→ **Description of the task**: From the entries below, transcribe exactly the lines between the line holding "This screenshot has width=1474, height=812." and the line holding "Open the Suchkriterien", inclusive; skip all other lines.

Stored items
*****

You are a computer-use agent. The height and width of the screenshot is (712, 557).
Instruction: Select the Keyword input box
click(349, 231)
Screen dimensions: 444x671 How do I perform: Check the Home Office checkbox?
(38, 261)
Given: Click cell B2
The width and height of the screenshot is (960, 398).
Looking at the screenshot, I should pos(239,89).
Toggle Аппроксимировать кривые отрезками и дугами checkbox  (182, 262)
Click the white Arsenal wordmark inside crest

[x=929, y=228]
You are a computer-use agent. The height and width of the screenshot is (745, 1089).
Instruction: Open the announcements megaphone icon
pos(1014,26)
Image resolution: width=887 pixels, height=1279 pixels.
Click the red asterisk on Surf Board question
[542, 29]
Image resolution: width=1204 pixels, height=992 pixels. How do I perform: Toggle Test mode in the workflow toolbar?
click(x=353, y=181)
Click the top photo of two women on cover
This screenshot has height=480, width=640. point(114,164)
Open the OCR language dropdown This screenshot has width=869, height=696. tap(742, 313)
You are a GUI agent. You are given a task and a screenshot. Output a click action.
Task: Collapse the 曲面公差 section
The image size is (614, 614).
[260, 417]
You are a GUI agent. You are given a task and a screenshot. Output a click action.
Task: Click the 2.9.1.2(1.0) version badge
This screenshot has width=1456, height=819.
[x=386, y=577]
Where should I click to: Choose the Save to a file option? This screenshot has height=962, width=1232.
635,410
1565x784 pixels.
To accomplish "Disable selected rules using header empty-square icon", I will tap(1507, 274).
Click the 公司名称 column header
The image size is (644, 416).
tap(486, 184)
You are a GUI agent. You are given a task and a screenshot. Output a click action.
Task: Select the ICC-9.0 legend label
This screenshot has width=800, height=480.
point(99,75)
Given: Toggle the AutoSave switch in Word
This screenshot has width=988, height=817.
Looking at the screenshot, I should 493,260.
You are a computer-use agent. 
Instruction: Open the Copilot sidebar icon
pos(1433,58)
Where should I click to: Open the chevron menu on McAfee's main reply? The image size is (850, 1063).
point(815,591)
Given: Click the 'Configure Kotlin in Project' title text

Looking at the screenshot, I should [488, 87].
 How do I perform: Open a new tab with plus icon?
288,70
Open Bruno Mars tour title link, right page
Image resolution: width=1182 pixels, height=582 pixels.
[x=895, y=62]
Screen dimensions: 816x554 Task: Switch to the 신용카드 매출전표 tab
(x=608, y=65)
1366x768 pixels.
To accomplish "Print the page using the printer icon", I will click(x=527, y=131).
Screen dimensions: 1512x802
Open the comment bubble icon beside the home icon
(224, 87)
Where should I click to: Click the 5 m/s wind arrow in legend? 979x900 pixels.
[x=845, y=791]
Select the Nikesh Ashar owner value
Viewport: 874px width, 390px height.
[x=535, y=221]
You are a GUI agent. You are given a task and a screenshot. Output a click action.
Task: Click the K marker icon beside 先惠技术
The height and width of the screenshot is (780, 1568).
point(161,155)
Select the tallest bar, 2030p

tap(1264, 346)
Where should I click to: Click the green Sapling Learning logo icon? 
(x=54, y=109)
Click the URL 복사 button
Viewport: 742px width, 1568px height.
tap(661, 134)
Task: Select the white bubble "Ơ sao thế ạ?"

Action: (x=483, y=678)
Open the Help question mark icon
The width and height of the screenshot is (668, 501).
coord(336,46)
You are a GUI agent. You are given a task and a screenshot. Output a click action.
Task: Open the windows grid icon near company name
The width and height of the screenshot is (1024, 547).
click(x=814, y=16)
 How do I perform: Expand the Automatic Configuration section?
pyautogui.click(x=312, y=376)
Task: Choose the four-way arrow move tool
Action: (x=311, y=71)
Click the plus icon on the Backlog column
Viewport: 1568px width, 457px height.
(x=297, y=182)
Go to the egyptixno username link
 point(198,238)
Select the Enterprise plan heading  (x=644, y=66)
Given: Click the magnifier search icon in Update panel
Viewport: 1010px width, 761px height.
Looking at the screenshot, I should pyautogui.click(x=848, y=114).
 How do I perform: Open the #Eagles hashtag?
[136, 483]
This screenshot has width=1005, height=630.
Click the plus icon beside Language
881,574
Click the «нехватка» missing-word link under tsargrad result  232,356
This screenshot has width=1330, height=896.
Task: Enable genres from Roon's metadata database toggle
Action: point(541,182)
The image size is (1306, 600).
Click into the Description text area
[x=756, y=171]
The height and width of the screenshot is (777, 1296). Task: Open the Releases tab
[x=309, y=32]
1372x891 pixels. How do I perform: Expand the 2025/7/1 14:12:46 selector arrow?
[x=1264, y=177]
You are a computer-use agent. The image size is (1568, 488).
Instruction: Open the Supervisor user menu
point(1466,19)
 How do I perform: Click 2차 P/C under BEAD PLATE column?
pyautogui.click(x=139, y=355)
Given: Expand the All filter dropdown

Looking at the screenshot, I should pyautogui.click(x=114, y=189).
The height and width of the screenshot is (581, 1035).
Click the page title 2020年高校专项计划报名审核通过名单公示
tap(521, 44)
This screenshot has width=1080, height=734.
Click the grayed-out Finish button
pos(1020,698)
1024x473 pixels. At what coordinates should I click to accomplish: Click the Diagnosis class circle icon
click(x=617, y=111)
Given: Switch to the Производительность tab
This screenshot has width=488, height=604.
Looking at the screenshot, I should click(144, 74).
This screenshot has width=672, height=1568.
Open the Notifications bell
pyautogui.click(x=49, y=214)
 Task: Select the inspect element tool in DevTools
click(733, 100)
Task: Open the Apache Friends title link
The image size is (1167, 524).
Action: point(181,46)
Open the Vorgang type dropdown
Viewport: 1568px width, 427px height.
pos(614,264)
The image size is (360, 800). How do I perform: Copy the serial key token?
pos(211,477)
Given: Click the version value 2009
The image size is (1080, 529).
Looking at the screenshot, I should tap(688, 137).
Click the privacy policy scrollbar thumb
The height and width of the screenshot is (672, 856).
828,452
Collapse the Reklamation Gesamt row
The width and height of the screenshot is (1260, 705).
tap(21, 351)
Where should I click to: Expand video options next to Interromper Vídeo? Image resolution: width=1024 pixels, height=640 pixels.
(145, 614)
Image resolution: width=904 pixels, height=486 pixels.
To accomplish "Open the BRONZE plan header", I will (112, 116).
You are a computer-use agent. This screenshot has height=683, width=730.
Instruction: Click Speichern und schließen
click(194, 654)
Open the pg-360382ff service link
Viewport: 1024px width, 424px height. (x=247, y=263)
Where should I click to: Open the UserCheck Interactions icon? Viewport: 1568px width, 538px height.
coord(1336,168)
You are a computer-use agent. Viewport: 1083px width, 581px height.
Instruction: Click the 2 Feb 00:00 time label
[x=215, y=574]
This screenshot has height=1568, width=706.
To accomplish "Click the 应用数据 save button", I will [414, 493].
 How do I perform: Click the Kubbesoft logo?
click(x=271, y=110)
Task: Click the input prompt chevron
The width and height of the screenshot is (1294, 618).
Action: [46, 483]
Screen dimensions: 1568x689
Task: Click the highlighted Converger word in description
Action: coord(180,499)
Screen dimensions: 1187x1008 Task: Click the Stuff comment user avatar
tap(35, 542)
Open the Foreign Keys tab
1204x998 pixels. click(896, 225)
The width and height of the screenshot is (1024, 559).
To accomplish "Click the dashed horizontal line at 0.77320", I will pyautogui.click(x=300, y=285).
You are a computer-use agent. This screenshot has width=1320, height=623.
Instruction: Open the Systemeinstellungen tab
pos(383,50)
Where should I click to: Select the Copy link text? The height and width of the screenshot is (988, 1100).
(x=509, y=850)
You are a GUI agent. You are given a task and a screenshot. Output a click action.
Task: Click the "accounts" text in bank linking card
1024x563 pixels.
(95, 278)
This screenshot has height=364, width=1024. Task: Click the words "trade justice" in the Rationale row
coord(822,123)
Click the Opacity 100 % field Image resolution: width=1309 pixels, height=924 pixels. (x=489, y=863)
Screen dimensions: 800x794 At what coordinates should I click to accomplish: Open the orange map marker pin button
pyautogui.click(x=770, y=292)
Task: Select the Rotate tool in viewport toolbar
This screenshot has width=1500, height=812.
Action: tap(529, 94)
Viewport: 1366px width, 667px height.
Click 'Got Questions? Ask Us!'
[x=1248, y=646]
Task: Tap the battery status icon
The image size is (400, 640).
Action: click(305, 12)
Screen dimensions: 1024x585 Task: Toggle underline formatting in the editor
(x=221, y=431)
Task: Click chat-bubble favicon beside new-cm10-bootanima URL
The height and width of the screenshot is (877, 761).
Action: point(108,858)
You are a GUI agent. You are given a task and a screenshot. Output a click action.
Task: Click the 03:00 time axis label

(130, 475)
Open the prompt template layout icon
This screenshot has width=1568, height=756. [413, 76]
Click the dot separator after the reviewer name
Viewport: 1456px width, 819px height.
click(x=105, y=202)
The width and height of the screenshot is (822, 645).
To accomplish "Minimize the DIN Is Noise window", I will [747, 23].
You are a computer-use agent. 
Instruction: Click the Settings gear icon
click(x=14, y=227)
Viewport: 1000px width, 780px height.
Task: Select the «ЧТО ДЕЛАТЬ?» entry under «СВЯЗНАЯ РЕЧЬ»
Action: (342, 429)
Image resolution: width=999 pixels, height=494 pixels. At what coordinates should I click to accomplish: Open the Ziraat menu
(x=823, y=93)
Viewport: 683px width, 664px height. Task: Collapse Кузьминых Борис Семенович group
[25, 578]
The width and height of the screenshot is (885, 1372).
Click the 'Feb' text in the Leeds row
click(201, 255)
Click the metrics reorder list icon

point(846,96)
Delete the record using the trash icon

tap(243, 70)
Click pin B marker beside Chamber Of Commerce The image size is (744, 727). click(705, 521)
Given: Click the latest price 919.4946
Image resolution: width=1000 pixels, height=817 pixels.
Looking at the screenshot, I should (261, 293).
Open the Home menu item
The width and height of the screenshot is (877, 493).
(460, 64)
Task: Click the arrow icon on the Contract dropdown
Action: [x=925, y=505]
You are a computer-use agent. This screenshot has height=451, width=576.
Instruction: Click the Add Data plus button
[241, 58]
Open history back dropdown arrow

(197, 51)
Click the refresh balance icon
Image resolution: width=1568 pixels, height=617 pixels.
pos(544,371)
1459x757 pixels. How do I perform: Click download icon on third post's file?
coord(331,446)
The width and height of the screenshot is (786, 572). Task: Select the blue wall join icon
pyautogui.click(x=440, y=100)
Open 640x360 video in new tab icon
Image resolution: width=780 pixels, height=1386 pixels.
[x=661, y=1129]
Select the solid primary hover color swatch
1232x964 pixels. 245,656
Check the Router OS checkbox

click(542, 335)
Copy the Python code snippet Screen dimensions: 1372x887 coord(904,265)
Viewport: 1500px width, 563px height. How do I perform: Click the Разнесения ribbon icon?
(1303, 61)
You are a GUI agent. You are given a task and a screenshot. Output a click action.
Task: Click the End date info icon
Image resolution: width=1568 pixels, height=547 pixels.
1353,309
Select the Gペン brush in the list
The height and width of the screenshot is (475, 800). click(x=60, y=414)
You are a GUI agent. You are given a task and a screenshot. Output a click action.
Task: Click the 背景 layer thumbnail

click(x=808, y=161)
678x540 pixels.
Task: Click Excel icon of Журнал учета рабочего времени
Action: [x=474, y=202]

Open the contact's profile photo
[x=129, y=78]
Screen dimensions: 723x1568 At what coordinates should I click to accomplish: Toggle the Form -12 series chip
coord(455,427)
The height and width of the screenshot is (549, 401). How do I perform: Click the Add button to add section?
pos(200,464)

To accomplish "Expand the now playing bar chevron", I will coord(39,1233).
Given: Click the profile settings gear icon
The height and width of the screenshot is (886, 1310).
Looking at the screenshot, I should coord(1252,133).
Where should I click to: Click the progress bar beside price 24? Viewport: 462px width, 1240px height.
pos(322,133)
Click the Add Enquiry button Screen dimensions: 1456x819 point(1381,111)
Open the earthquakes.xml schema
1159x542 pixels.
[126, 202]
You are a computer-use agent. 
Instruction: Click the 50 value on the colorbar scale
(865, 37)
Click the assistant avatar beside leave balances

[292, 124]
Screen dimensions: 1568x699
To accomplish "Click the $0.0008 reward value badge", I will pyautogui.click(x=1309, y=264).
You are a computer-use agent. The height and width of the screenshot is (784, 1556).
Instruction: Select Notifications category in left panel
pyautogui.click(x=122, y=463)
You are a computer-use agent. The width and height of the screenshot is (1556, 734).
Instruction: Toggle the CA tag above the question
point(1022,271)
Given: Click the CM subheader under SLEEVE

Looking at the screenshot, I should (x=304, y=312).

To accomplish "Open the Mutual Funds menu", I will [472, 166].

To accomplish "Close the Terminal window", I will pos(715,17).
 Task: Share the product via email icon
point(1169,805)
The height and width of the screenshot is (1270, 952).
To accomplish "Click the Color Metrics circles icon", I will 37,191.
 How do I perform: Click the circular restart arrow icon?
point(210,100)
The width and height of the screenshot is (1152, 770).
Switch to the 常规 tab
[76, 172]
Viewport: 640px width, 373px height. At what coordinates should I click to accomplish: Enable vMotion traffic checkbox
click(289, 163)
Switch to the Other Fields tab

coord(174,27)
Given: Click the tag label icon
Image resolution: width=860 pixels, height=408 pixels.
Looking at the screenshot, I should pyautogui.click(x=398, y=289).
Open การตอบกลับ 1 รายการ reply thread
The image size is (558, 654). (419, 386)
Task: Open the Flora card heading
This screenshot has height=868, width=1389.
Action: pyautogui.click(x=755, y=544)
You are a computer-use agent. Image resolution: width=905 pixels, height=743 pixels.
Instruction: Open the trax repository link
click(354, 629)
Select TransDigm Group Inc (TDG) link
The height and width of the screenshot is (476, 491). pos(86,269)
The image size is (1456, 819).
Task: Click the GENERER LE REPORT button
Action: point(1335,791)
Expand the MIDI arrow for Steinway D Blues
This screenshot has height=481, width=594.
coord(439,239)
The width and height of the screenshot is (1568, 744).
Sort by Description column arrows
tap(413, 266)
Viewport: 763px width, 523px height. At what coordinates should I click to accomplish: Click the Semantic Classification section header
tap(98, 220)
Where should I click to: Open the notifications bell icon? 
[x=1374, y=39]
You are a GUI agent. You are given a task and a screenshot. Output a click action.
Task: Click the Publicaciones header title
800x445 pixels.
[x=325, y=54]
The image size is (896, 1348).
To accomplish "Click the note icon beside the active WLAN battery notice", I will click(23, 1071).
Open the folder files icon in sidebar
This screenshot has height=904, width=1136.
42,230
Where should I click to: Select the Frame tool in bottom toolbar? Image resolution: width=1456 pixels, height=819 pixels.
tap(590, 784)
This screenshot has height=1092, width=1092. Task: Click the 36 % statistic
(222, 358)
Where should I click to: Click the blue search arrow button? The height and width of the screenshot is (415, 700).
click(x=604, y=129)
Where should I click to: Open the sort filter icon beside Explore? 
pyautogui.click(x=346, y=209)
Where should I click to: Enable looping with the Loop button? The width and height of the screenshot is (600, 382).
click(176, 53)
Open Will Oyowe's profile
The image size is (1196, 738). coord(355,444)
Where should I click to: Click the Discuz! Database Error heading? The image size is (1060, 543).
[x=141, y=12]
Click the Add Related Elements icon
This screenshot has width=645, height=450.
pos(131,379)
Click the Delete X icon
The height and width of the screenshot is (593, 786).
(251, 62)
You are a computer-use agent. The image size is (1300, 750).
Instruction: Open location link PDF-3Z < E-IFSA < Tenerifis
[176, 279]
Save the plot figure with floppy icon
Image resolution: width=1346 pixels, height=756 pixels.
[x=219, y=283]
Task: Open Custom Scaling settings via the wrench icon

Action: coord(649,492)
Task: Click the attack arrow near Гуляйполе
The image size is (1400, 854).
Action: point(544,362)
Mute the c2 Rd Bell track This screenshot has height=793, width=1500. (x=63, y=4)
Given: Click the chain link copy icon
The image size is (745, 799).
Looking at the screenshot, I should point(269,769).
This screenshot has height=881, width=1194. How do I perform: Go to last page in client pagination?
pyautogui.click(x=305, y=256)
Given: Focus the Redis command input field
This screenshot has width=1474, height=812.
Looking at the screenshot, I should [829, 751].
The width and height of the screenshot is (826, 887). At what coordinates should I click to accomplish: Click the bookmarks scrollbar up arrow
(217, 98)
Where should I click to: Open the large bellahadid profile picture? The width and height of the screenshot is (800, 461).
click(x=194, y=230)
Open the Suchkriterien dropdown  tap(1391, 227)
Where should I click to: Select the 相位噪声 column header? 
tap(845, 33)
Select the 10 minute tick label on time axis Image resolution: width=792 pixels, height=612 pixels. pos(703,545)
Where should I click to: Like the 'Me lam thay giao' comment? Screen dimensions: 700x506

*****

→ **Answer to this task**:
This screenshot has width=1474, height=812.
Looking at the screenshot, I should [829, 751].
The width and height of the screenshot is (826, 887). At what coordinates should I click to accomplish: Click the bookmarks scrollbar up arrow
(217, 98)
Where should I click to: Open the large bellahadid profile picture? The width and height of the screenshot is (800, 461).
click(x=194, y=230)
Open the Suchkriterien dropdown  tap(1391, 227)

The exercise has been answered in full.